More Reflections on Democratic Slide
Date: Tue 2024-11-05
Permalink: https://www.dominic-ricottone.com/posts/2024/11/more-reflections-on-democratic-slide/
There’s been a great deal of fanfare over what is or is not democratic behavior in the last couple weeks. Certain millionaires attempting to buy votes in the open. Certain other millionaires stifling political speech. And so on.
I haven’t given much weight to the polling for this presidential election, because I think the circumstances have eroded our ability to course correct and re-calibrate. Biden bowing out so late in the process means that Harris experienced a very typical ‘announcement bump’ in popularity numbers, but at a very atypical point of time. Then we got the Chicago DNC, and again Harris experienced a very typical ‘convention bump’. Somewhere in that mix we also had the Milwaukee RNC and an assassination attempt. Cumulatively, I don’t think the polling numbers were worth anything until about mid-September.
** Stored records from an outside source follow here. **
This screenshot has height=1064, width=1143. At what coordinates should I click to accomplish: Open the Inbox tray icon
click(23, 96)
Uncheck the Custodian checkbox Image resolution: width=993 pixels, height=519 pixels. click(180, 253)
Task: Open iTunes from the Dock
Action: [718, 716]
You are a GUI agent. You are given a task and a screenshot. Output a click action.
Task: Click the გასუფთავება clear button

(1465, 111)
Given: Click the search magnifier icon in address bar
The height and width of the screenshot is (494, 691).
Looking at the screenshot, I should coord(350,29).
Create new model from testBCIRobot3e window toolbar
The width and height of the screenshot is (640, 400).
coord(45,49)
A significant degree of my trust in election polling comes from the simple fact that we do have intermittent events to test predictions. Primary elections (and related institutions) are the ahem primary example. They are spread over time, held among mutually-exclusive subpopulations with known aggregate characteristics, and the survey recruitment and screening process is extraordinary. Fantastic.
Obviously it is too late for calibrating the predictions to the primaries. We are left with reasonable correlates. Fundraising numbers reflect the way a small subpopulation will vote. And they are ‘putting their money where their mouth is’, so I consider it a reliable signal. Rally attendance numbers reflect the way a large subpopulation will vote, if they turn out, which is to say with some greater level of uncertainty. Betting markets, crowd reactions at debates, etc., etc. This is all to say, there are some correlates that can help to validate polling.
My takeaway from the polling and correlates since mid-September is that things are too close for a serious prediction.
I think that conclusion flows from a quite large margin of error. I do understand that some people interpret the high variance as ‘hedging bets’. I won’t argue against that line of thinking. But I think we also ought to recognize that this isn’t a good case for polling in the first place.
Just before the 2016 election, a huge list of political scientists took an unprecedented step of signing and circulating a public letter against Trump’s candidacy. While it wasn’t an official APSA communique, it was signed by the contemporary president and several former presidents. It was understood before he took office that Trump was a threat to democracy.
We dealt with his presidency for 4 long years. Absurdly discriminatory policies were implemented at the highest level, and the Supreme Court took the principled stance of bending over. Research and development were set back years in multiple strategic areas, but especially climate science. Institutional expertise was thrown out the window through reckless decisions like relocating the Bureau of Land Management. We walked on our closest international allies, and ceded regional power to Russia. The nation’s Freedom in the World score fell from 89 to 83.
He has promised to repeat these and worse with a second presidency. The Supreme Court has preemptively assumed a subservient position. And then there’s the overt intrusion by millionaires to whom I alluded at the top.
Things have jumped the shark from awkward public disavowal of any intent to rebel in January 2021, divorced of course from the reality, to boasting about doing it again.
Altogether now:
I don’t know how to reconcile with the fact that this country is seriously considering re-electing Trump.
This election is not a runaway for Harris. I don’t really know what to expect tomorrow, but it’s close enough to be disappointed.
I could complain all day about the democratic slide around me, but there’s at least a sizable plurality of active voters who want in on that ride.